3.2 Describing a Page Table Entry
As mentioned, each entry is described by the structs pte_t, pmd_t and pgd_t for PTEs, PMDs and PGDs respectively. Even though these are often just unsigned integers, they are defined as structs for two reasons. The first is for type protection so that they will not be used inappropriately. The second is for features like PAE on the x86 where an additional 4 bits is used for addressing more than 4GiB of memory. To store the protection bits, pgprot_t is defined, which holds the relevant flags and is usually stored in the lower bits of a page table entry.
For type casting, four macros are provided in asm/page.h, which takes the previous types and returns the relevant part of the structs. They are pte_val(), pmd_val(), pgd_val() and pgprot_val(). To reverse the type casting, four more macros are provided: __pte(), __pmd(), __pgd() and __pgprot().

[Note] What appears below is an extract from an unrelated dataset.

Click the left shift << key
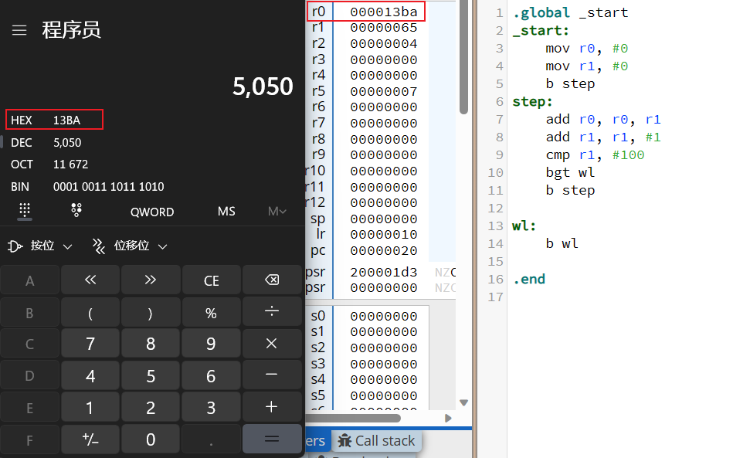The height and width of the screenshot is (458, 750). click(x=90, y=280)
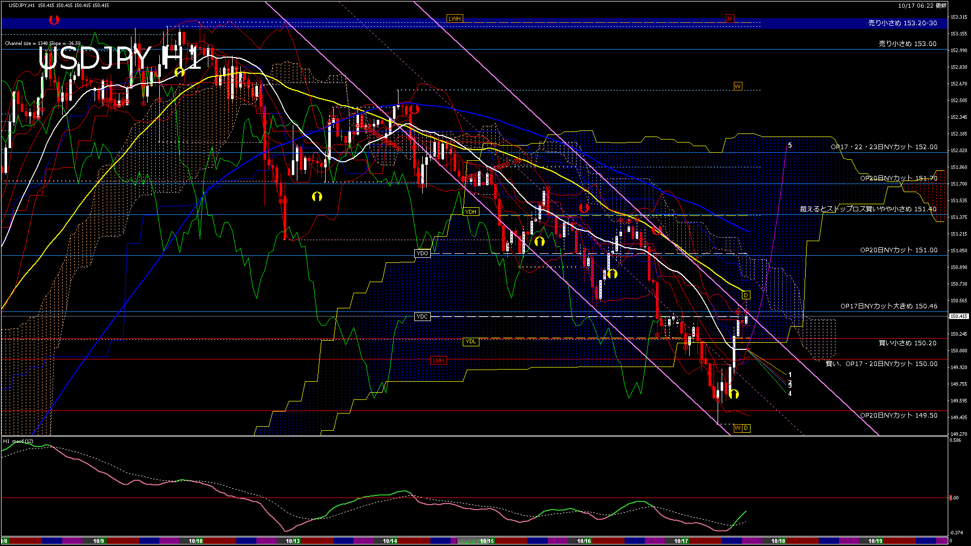971x546 pixels.
Task: Click the 10/15 date on time axis
Action: (487, 541)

Where exactly the protection bits are stored is architecture dependent. For illustration purposes, we will examine the case of an x86 architecture without PAE enabled, but the same principles apply across architectures. On an x86 without PAE, the pte_t is simply a 32-bit integer within a struct. Each pte_t points to an address of a page frame, and all the addresses pointed to are guaranteed to be page aligned. Therefore, there are PAGE_SHIFT (12) bits in that 32-bit value that are free for status bits of the page table entry. A number of the protection and status bits are listed in Table 3.1, but what bits exist and what they mean varies between architectures.
Table 3.1. Page Table Entry Protection and Status Bits
Bit |
Function |
---|---|
_PAGE_PRESENT |
Page is resident in memory and not swapped out. |
_PAGE_PROTNONE |
Page is resident, but not accessible. |
_PAGE_RW |
Set if the page may be written to |
_PAGE_USER |
Set if the page is accessible from userspace |
_PAGE_DIRTY |
Set if the page is written to |
_PAGE_ACCESSED |
Set if the page is accessed |
These bits are self-explanatory except for the _PAGE_PROTNONE, which I will discuss further. On the x86 with Pentium III and higher, this bit is called the Page Attribute Table (PAT) while earlier architectures such as the Pentium II had this bit reserved. The PAT bit is used to indicate the size of the page that the PTE is referencing. In a PGD entry, this same bit is instead called the Page Size Extension (PSE) bit, so obviously these bits are meant to be used in conjunction.
Because Linux does not use the PSE bit for user pages, the PAT bit is free in the PTE for other purposes. There is a requirement for having a page resident in memory, but inaccessible to the user space process, such as when a region is protected with mprotect() with the PROT_NONE flag. When the region is to be protected, the _PAGE_PRESENT bit is cleared, and the _PAGE_PROTNONE bit is set. The macro pte_present() checks if either of these bits are set, so the kernel itself knows the PTE is present. It is just inaccessible to userspace, which is a subtle, but important, point. Because the hardware bit _PAGE_PRESENT is clear, a page fault will occur if the page is accessed so that Linux can enforce the protection while still knowing the page is resident if it needs to swap it out or the process exits.